Namun tahun ini telah menunjukkan kemerosotan dalam momentum global untuk menangani kenaikan suhu, di tengah peringatan ilmuwan tentang target iklim yang terlewati dan kemajuan terus menerus dalam emisi pemanasan planet.

“Saya pikir itu menyesatkan untuk mengatakan bahwa telah terjadi tsunami populisme; tidak semua orang yang memilih Trump setuju dengan agenda sayap kanan jauh,” kata Jan-Werner Müller, seorang ilmuwan politik di Universitas Princeton. “Tapi ada tanda-tanda yang mengkhawatirkan. Jika Anda melihat para pelaku tengah-kanan di Eropa, beberapa dari mereka berpikir bahwa mereka harus membuat konsesi pada iklim agar orang percaya bahwa mereka mendengarkan dan tidak terlalu jauh, terlalu cepat.

“Mereka membuat konsesi preventif kepada populisme dan membaca iklim sebagai bagian dari perang budaya. Tetapi jika Anda mengulangi poin-poin pembicaraan dan kerangka kerja yang keras kanan, Anda hanya membuat mereka lebih kuat.”

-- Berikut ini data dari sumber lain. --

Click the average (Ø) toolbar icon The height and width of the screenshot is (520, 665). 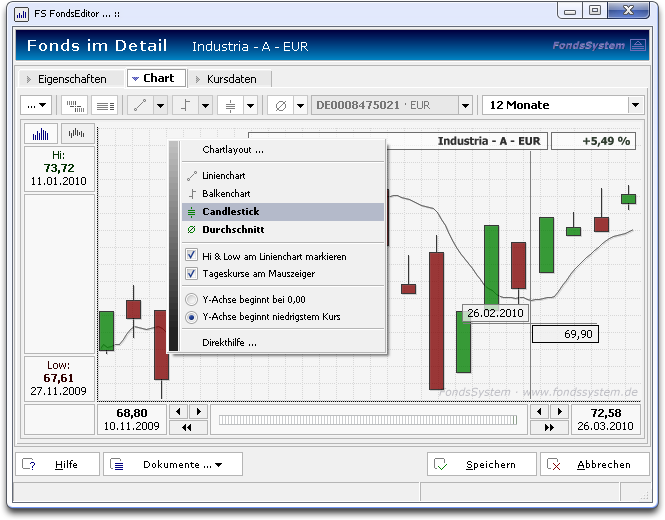(280, 105)
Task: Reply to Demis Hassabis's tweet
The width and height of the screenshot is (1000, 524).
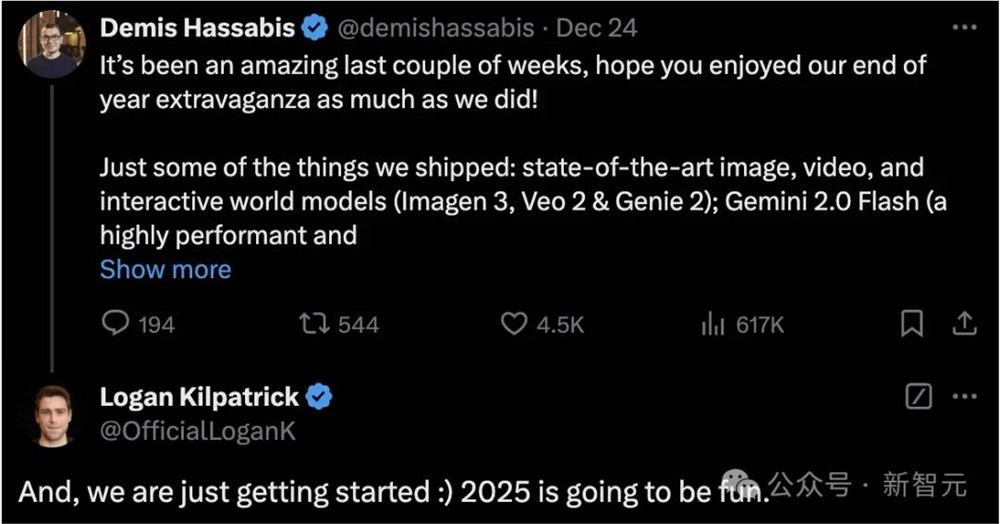Action: point(117,324)

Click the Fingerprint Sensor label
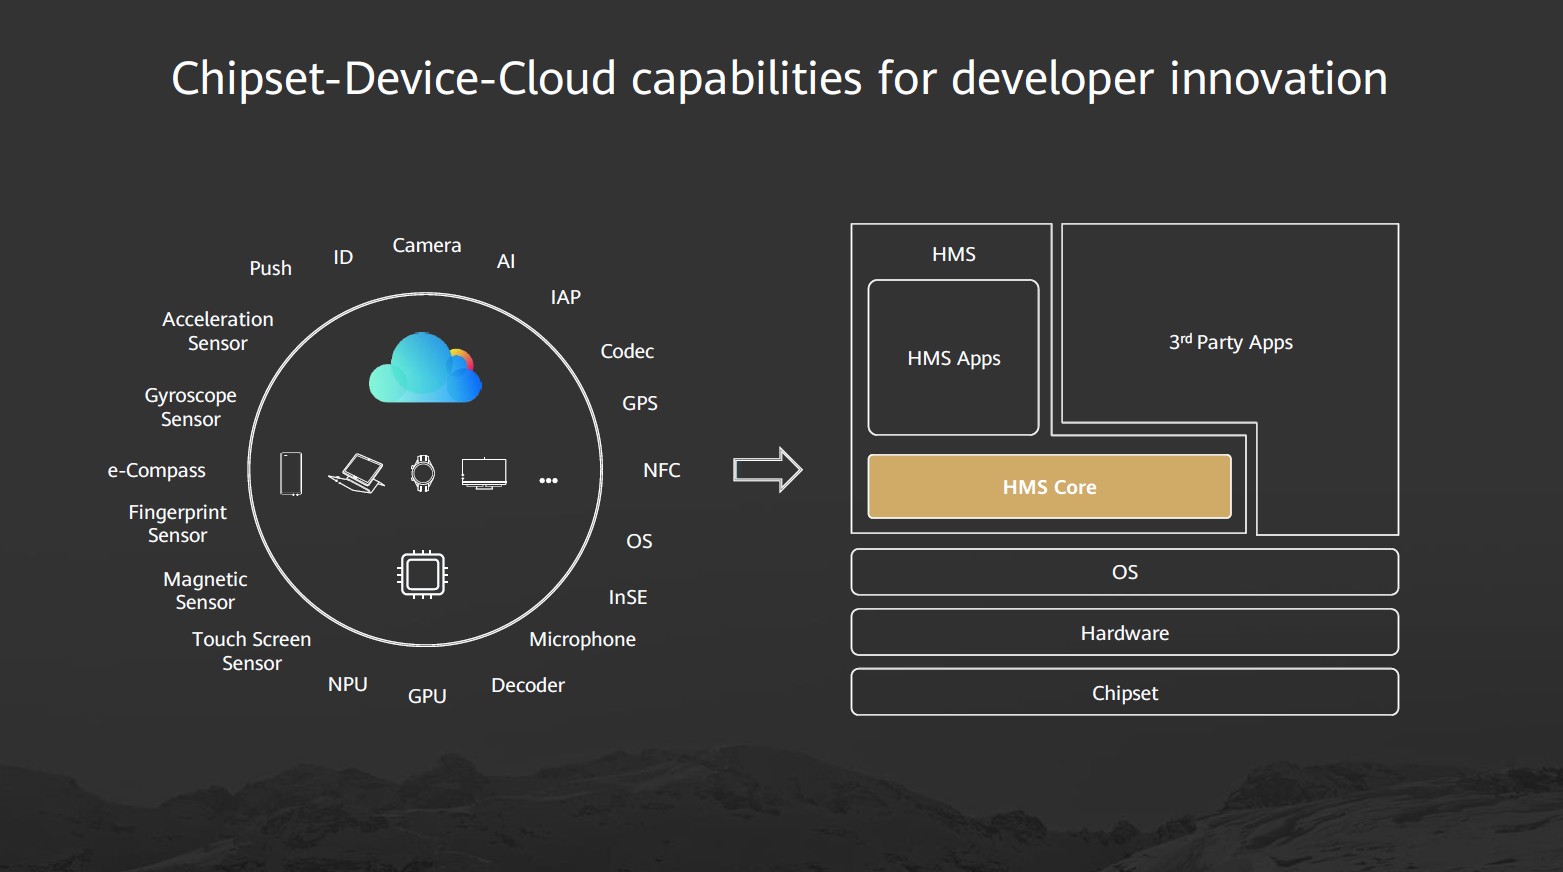[178, 524]
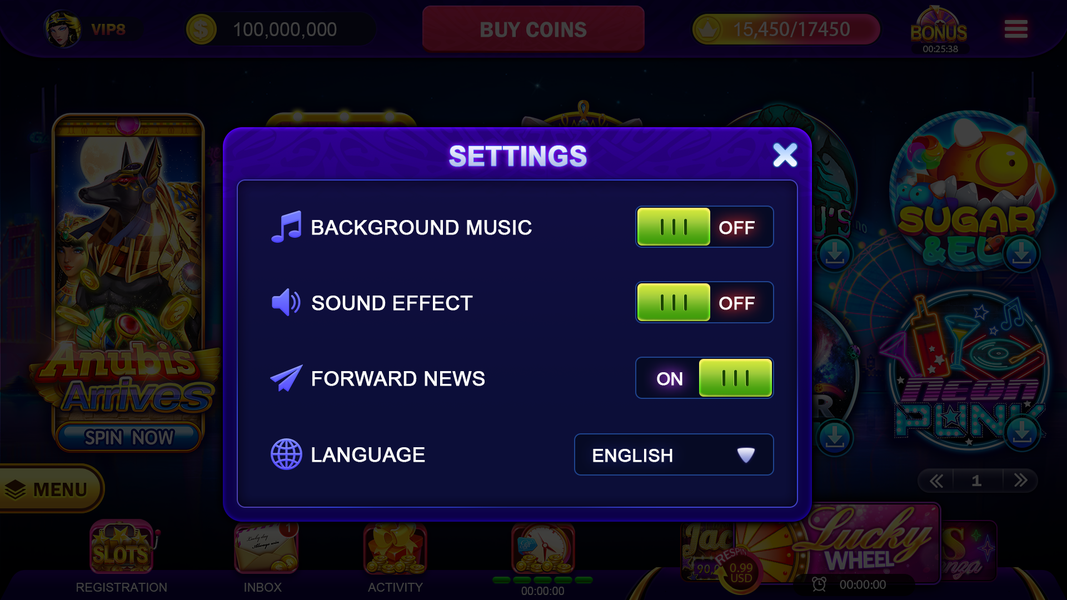Click the BUY COINS button
The height and width of the screenshot is (600, 1067).
pos(534,29)
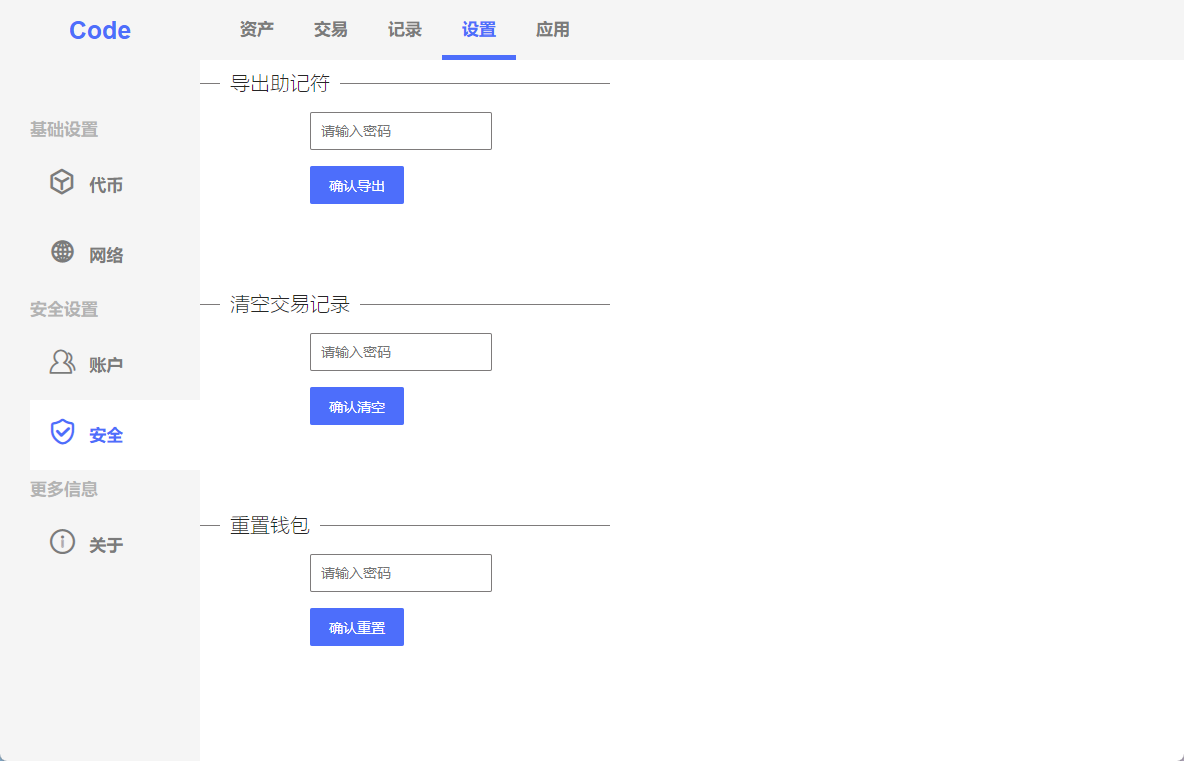The width and height of the screenshot is (1184, 761).
Task: Select the 代币 label in sidebar
Action: [x=106, y=185]
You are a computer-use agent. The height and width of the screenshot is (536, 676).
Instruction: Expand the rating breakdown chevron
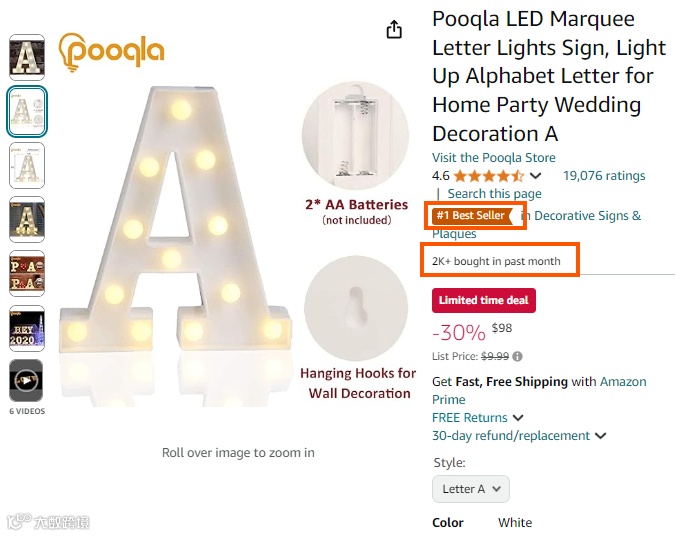coord(536,177)
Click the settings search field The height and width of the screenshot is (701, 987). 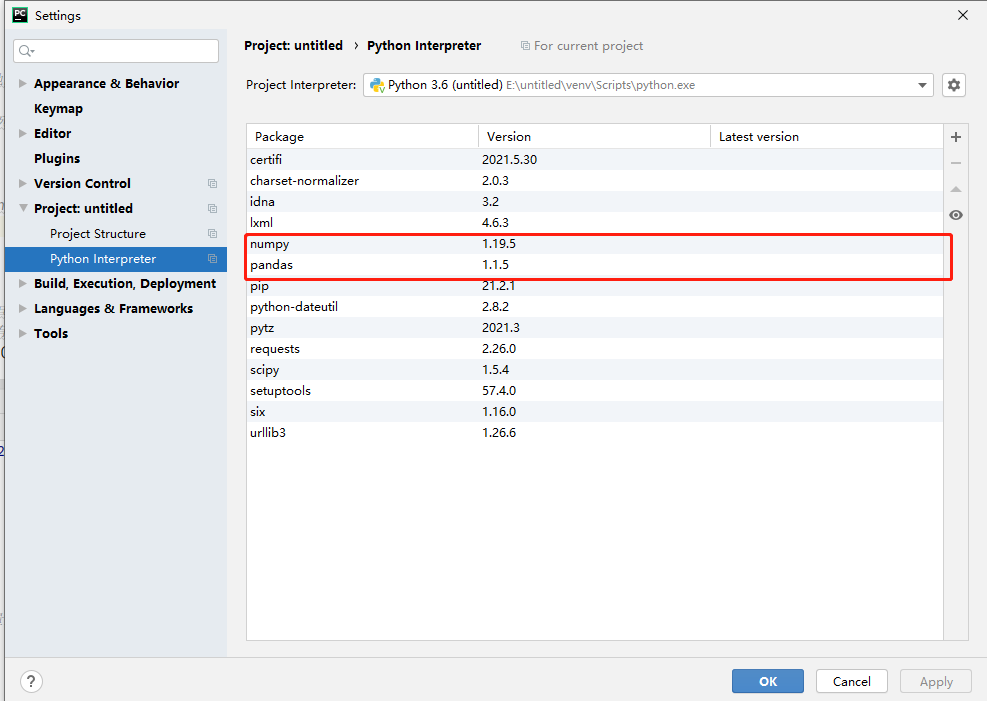[116, 51]
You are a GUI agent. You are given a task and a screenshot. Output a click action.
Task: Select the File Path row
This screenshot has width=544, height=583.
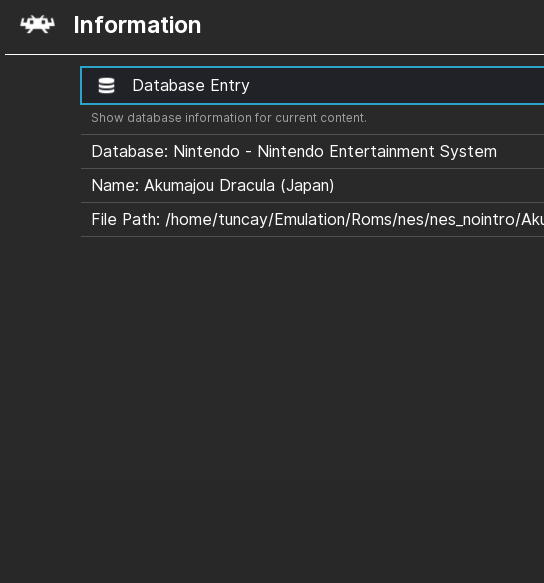pos(312,219)
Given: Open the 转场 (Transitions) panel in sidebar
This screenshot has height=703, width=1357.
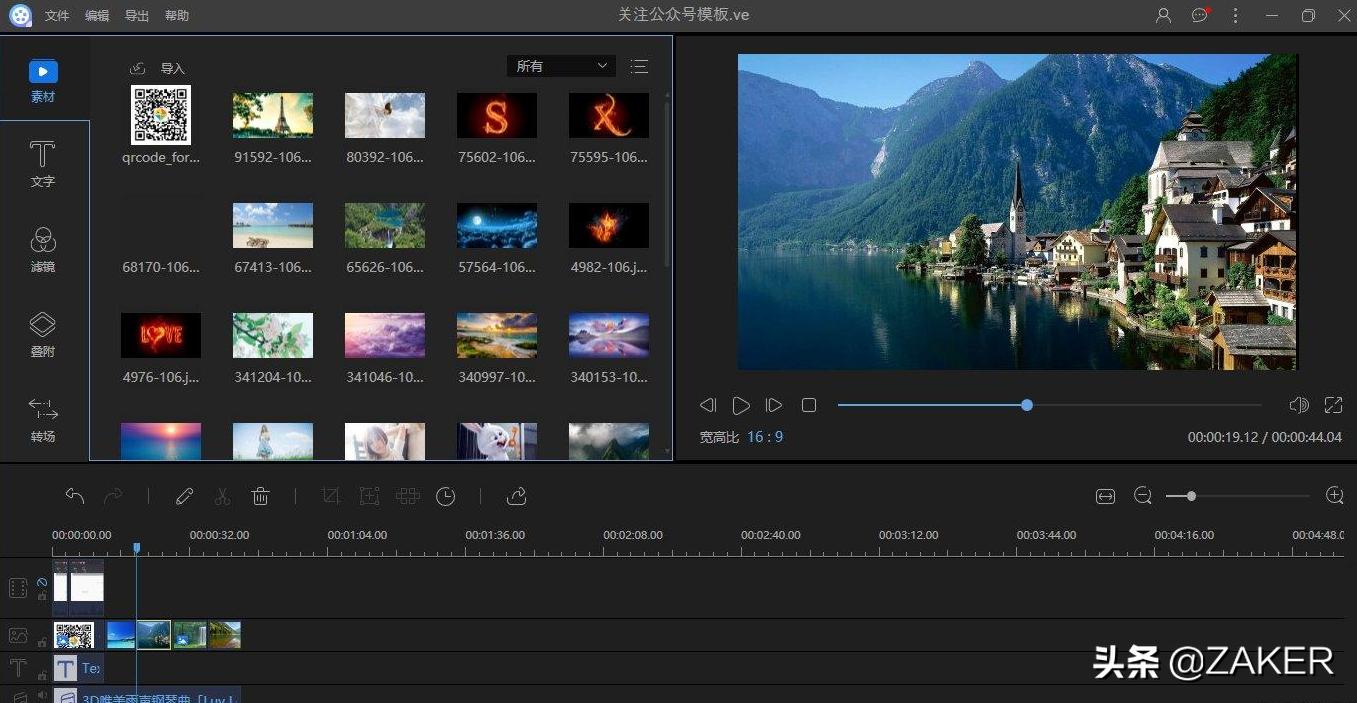Looking at the screenshot, I should 42,419.
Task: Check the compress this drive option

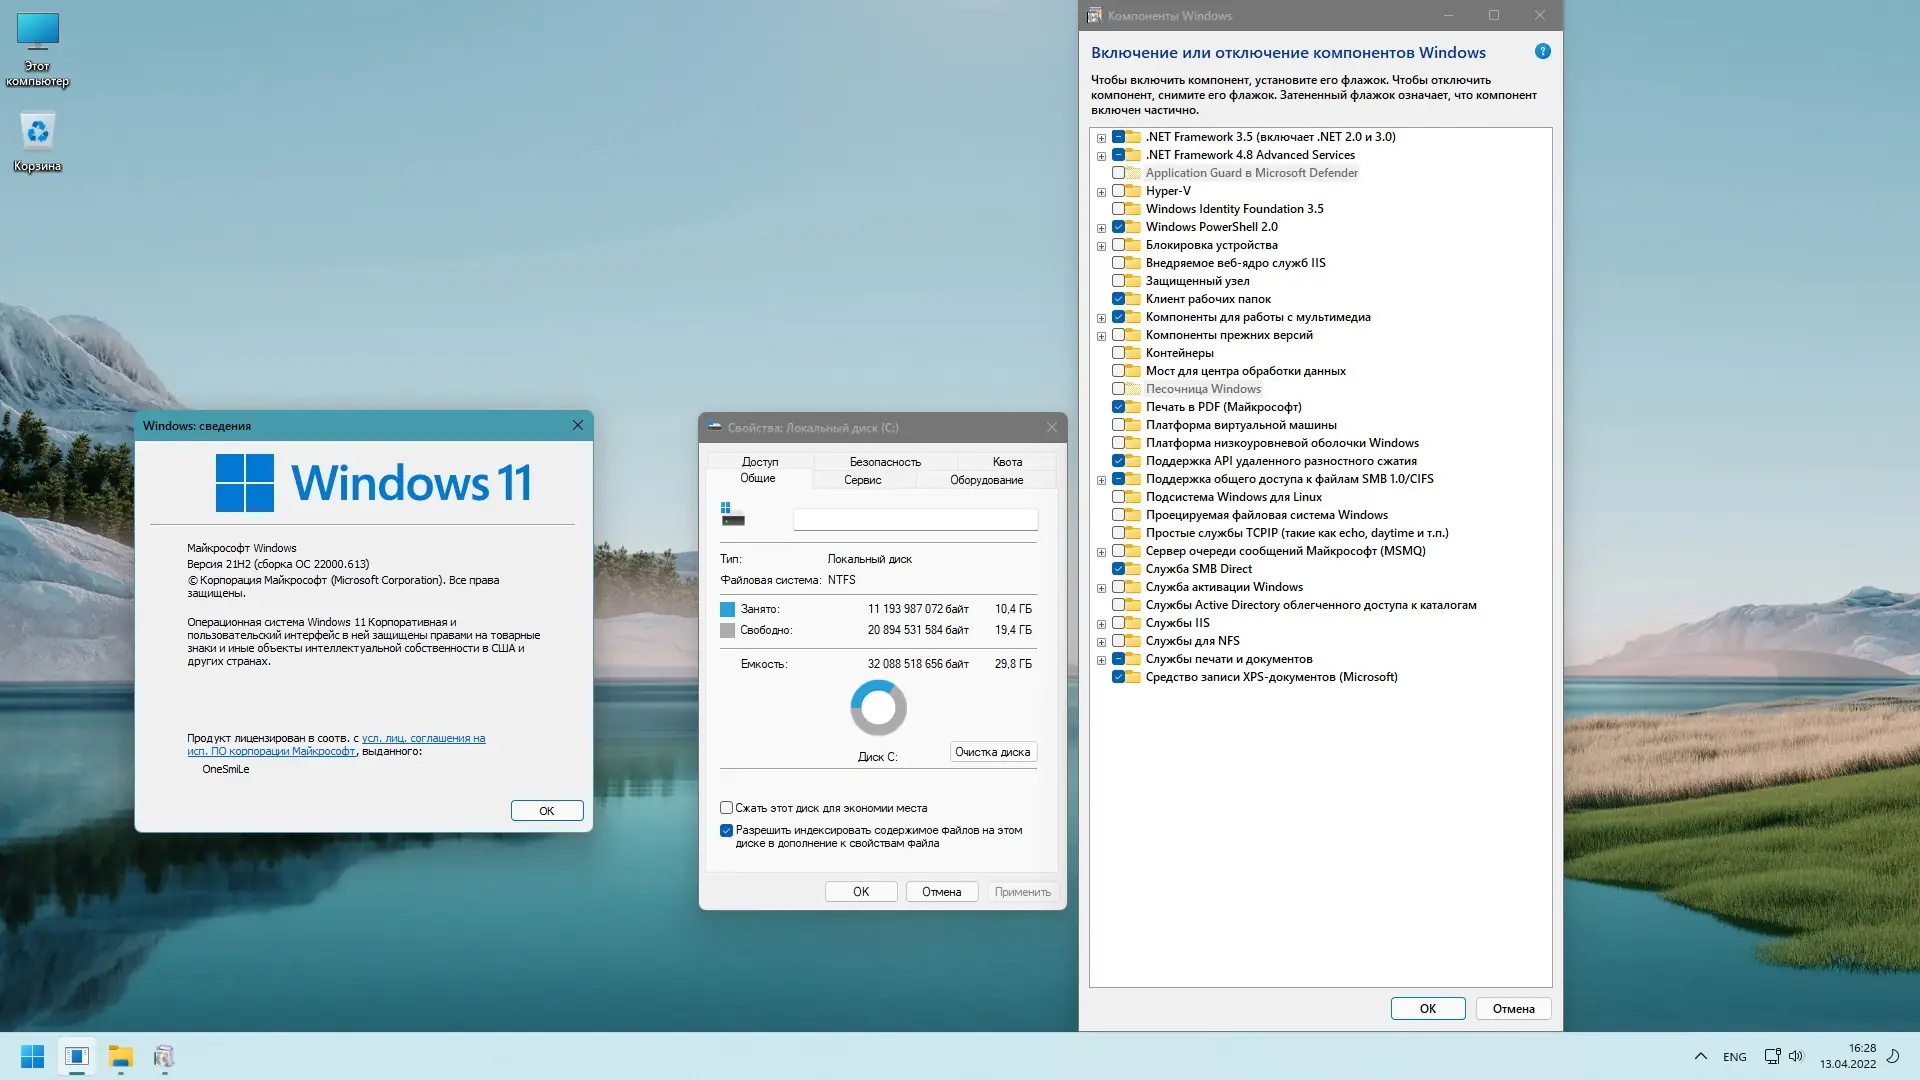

Sebuah tahun yang memprihatinkan untuk krisis iklim telah diringkas dengan buruk oleh sebuah pertemuan iklim Cop29 yang bermasalah di Azerbaijan, yang diabaikan oleh sebagian besar pemimpin dunia. Ini adalah pertemuan iklim PBB ketiga berturut-turut yang diadakan di negara otoriter, dan kedua kalinya berturut-turut, setelah Dubai tahun lalu, berlangsung di negara petrostate.

Meskipun pemerintah setuju tahun lalu untuk beralih dari bahan bakar fosil, ada nada tegas dalam pertemuan tahun ini dengan Ilham Aliyev, presiden negara tuan rumah, Azerbaijan, menyebut minyak dan gas sebagai “karunia Tuhan” dan Argentina, dipimpin oleh presiden populis Javier Milei, meninggalkan perundingan di tengah spekulasi negara akan keluar dari perjanjian iklim Paris.

Kekurangan kemajuan dalam memangkas emisi, atau dalam menyetujui keuangan iklim bagi negara berkembang yang rentan, telah membuat geram aktivis. “Kami memulai Cop29 dengan alarm bahwa hasil pemilihan presiden AS akan menghalangi tindakan iklim global – rupanya, ruang Cop29 sudah banjir dengan banyak Trump,” kata Gerry Arances, direktur eksekutif Pusat Energi, Ekologi, dan Pengembangan, tentang kekurangan dana dari negara-negara kaya.

“Kami bertanya-tanya bagaimana pemerintah negara-negara yang telah lama mencemari lingkungan masih berani menunjukkan wajah mereka dengan klaim kepemimpinan dan komitmen iklim.”

Bahkan beberapa pemimpin telah secara terbuka mengekspresikan frustrasi serupa. “Apa yang kita lakukan dalam pertemuan ini?” kata Edi Rama, perdana menteri Albania. “Apa artinya bagi masa depan dunia jika pencemar terbesar terus seperti biasa?”

Meskipun tahun ini juga melihat kemajuan dalam pertumbuhan energi terbarukan dan harapan bahwa penggunaan minyak akan segera mencapai puncak, penundaan yang terus berlanjut ini dan masa kepresidenan Trump yang mengancam telah meredakan optimisme. “Orang-orang mengatakan pada tahun 2016 ketika Trump memenangkan bahwa itu mungkin tidak sepenuhnya apokaliptik seperti yang diantisipasi,” kata Müller. “Tetapi sekarang kita tidak memiliki ruang lingkup dengan perubahan iklim. Kami kehabisan waktu yang berharga. Setiap hari yang hilang sekarang penting.”